Why stars can leave West End audiences cold

Published: 22 December 2014 at 10:20

Study by Anglia Ruskin academic examines public perception to ‘celebrity casting’

“Celebrity casting” can have a negative effect on audiences in London’s West End, according to research published in the latest edition of Arts Marketing: An International Journal.

The study was carried out by Dr Niall Caldwell of Anglia Ruskin University and brand consultant Kathryn Nicholson, and it doesn’t make encouraging reading for Strictly stars hoping to tread the boards in London’s Theatreland.

When asked whether the presence of a celebrity would make them more or less likely to see a show, the majority (64%) of those surveyed said it would depend entirely on the celebrity. 

The remainder of respondents were divided between “less likely to attend a theatre production with a celebrity in it” (21%) and “more likely” (15%). 

It found that famous, established actors were far more likely to attract people than celebrities from TV shows such as Strictly Come Dancing, X Factor or Andrew Lloyd Webber’s “search for a star” programmes.  Only 4% of people viewed this type of celebrity – or those known for simply being in the media limelight – as a positive. 

When asked to rank three facets of celebrity credibility – trustworthiness, expertise and attractiveness – audience members ranked expertise as the overwhelmingly single most important attribute.

The research, the first to investigate the phenomenon of celebrity casting, also found that younger audience members are significantly more likely to be positively influenced by the presence of a celebrity than older theatre-goers. 

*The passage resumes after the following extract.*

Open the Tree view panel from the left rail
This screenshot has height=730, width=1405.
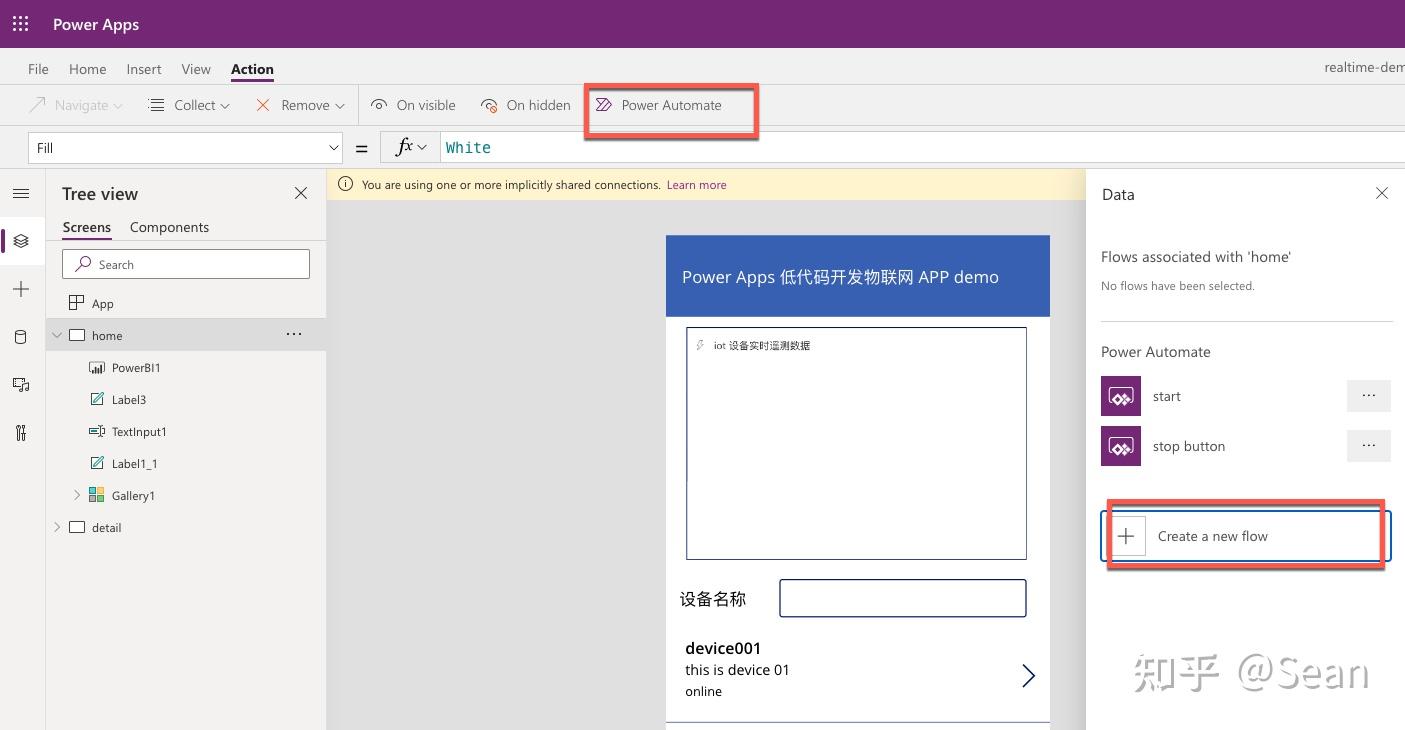pos(20,241)
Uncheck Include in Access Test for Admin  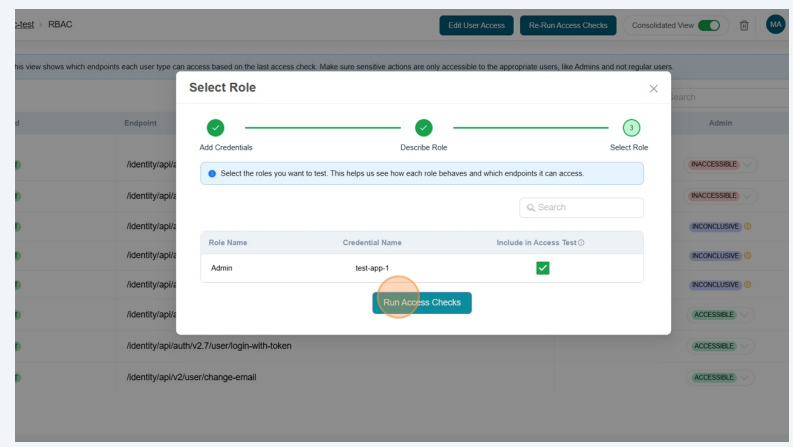[542, 268]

Dr Caldwell, Principal Lecturer in Marketing at Anglia Ruskin University, said:

“The practice of casting celebrities in an attempt to draw bigger audiences is now endemic, but unlike in advertising or marketing, the celebrities on the West End stage cannot be described as endorsers.  They do not just recommend the product, they are part of the experience itself.
“Some argue that it may damage theatre as an art-form.  Others suggest it is a suitable modern day method of encouraging people who may not otherwise have any interest, to go to the theatre.  But our research clearly shows that not all celebrities have the same effect.
“Theatre critics themselves are divided on the subject, although overall the opinion seems to be that if a celebrity can perform well they will be reviewed and applauded accordingly.
“One widely debated celebrity casting choice was that of David Tennant as Hamlet for the RSC in 2008, which spawned a huge amount of press on both sides of the debate.  Sir Jonathan Miller referred to Tennant as “that man from Dr Who”, while others described his performance as the best Hamlet they had ever seen.”